To do.
Starting with the line that contains "Click Ritorna all'elenco delle procedure link" and going on through the end of the material, reproduce those lines with "pixels" replaced by "px" and nothing else altered. Leave the pictures out of your answer.

(Word and item position data)

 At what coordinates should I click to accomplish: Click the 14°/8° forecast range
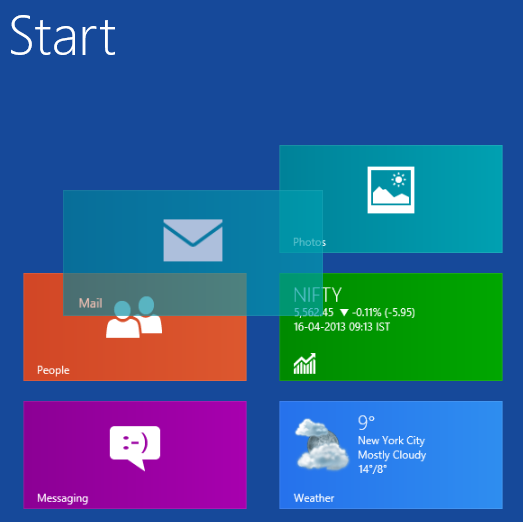[372, 470]
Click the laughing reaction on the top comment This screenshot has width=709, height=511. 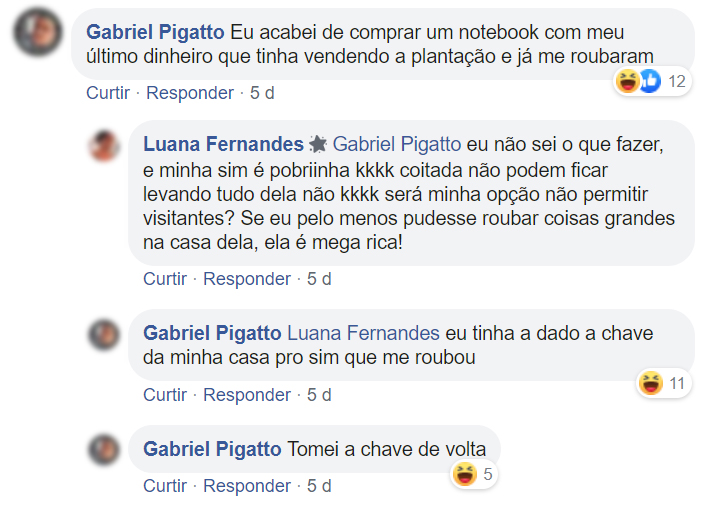628,82
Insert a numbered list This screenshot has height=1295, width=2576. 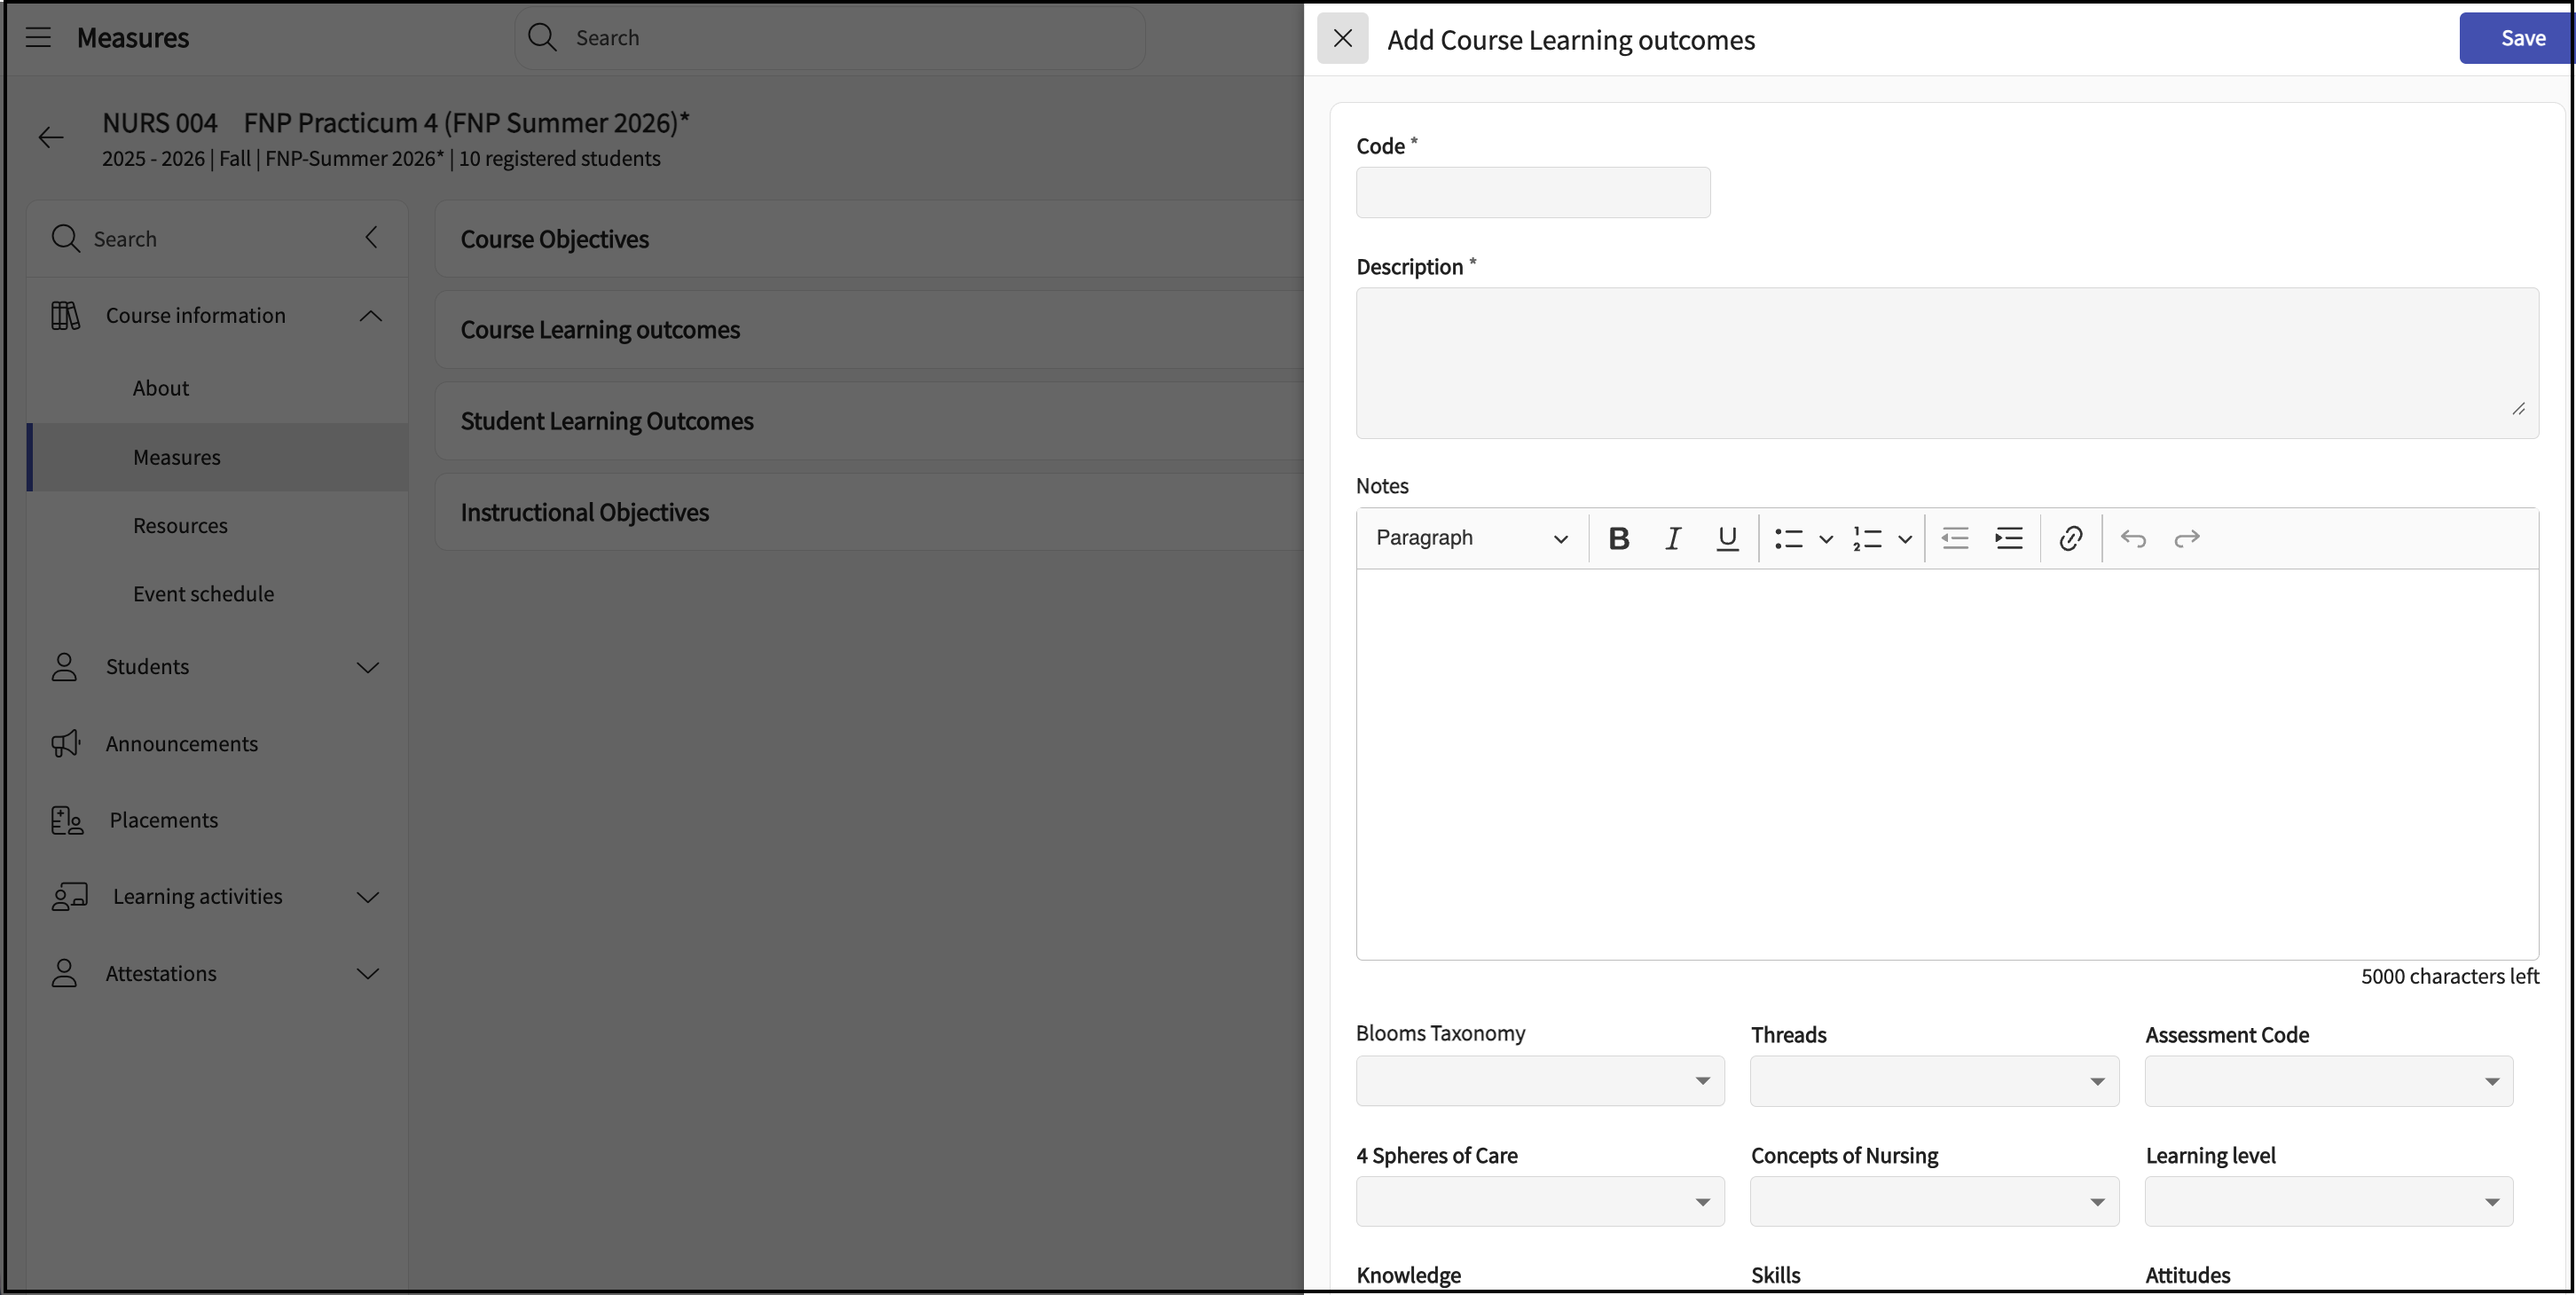tap(1867, 538)
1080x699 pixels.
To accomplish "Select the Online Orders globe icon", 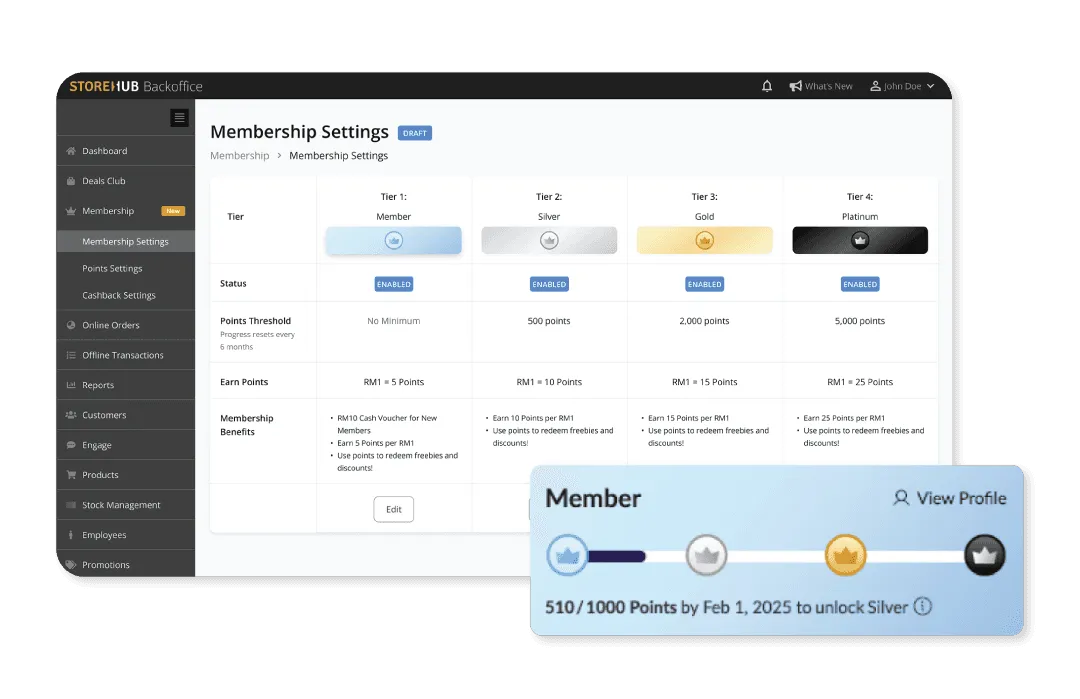I will 70,324.
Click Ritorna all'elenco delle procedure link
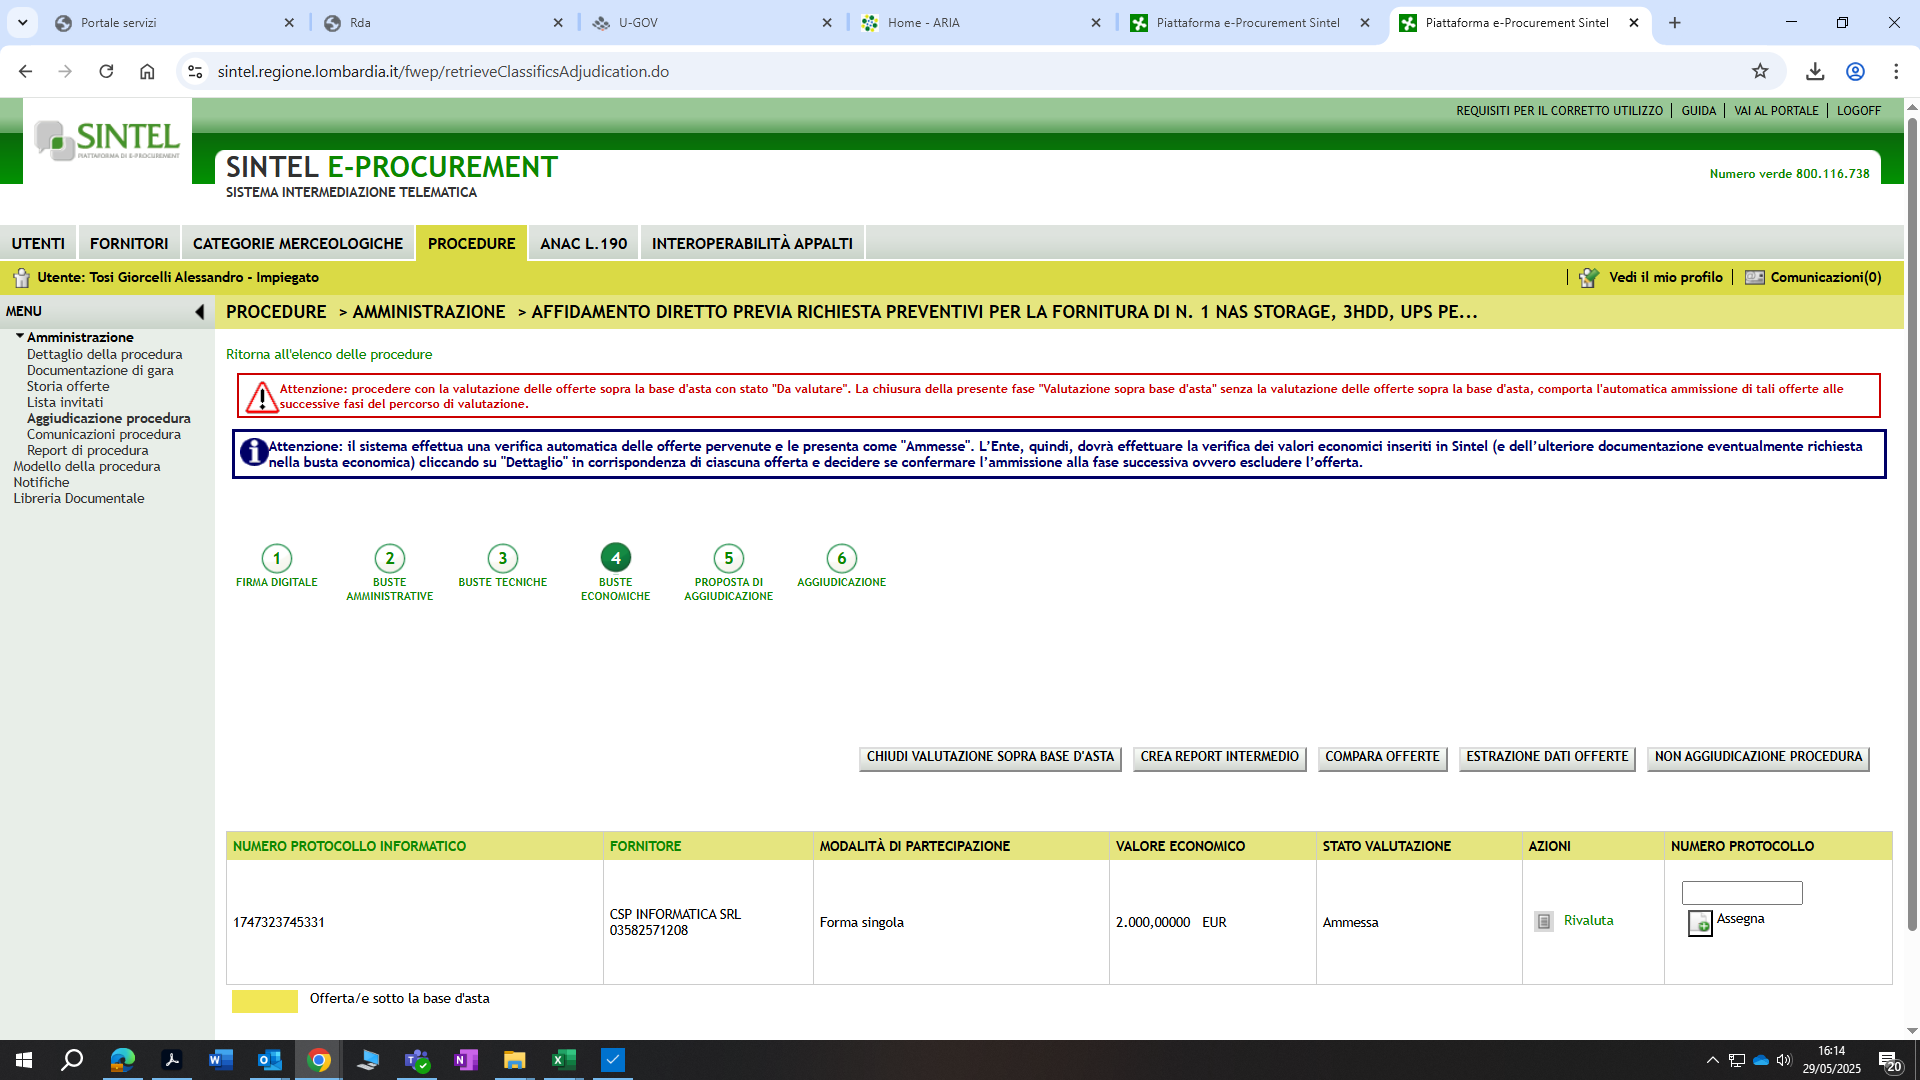 329,354
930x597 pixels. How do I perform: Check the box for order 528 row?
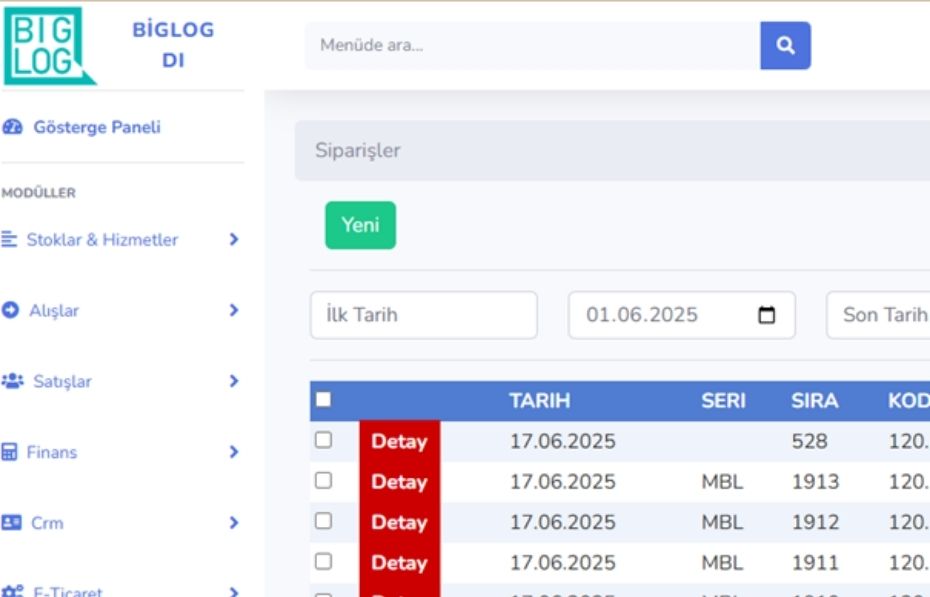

Task solution.
Click Ritorna all'elenco delle procedure link
 329,354
930x597 px. How do I perform: Check the box for order 528 row?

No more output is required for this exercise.